An area of approximately 1.1 million sq.km, elevations of 6400m (21000ft), rich rainforest jungles, seasonally flooded wetlands, rare dry forests, salt deserts, and abundant natural resources, make Bolivia an extraordinary mosaic of the high Andes. Plateaus, snow-capped mountains and volcanoes, impetuous rivers and beautiful lakes are home for more than 1350 species of birds, more than 320 species of mammals, 11000 species of plants, including hundreds of the beautiful orchid species.

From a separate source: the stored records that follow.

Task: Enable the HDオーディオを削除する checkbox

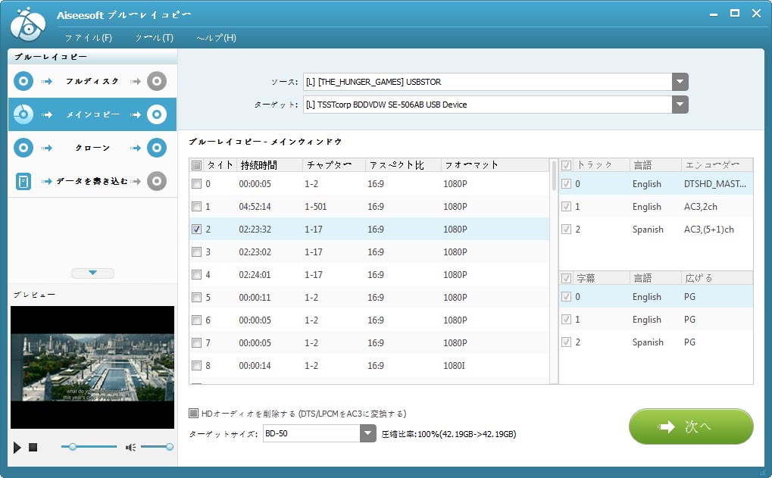Action: click(x=195, y=414)

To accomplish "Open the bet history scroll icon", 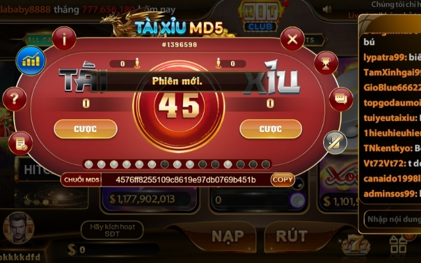I will point(20,143).
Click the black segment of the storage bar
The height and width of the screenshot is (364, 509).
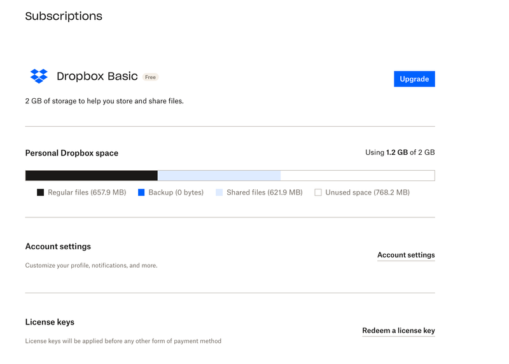pyautogui.click(x=91, y=175)
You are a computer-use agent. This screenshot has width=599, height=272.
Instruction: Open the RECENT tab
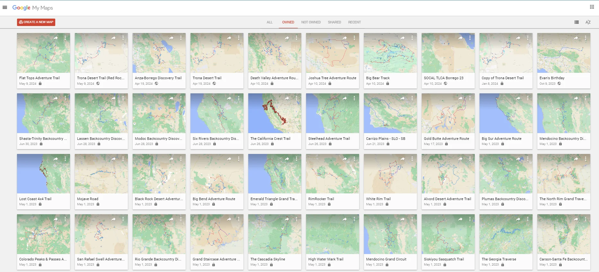click(354, 22)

However as rich as Bolivia is in terms of biodiversity, and natural resources, its best kept treasure, is its inhabitants. With almost 11 million residents, a majority of whom are of indigenous origin, Bolivia’s ethnic distribution is estimated to be 55% Indigenous (Quechua-29%, Aymara-24%, Chiquitano- 1%, Guarani-1%), 30% mestizos and 15% europeans.
The region of the present day Bolivia has probably been inhabited for some 20,000 years. The Tiwanaku (Tiahuanaco) culture developed at the southern-east end of Lake Titicaca, where these extraordinary people perfected advanced architectural and agricultural techniques before disappearing about 1200 A.D. Somewhat contemporaneous with the Tiwanaku culture, the Moxos in the eastern lowlands and the Mollos north of present-day La Paz, also developed advanced agricultural societies that disappeared by the 13th century. Around 1450, the Quechua-speaking Incas entered the areas of highland Bolivia and added it to their empire until the Spanish conquest in 1525..
Among other interesting touristic areas in Bolivia, we find the amazing Salar de Uyuni, the Lake Titicaca with the Sun and Moon Islands, the beautiful Cordillera Real de Bolivia and the hidden but spectacular Cordillera de Apolobamba. The Madidi National Park, the Beni Forest and Fauna Reserve are extraordinary places for Ecotourists and lovers of nature. All our tours are conducted by professional Bolivian guides and assisted by our efficient and charming office staff.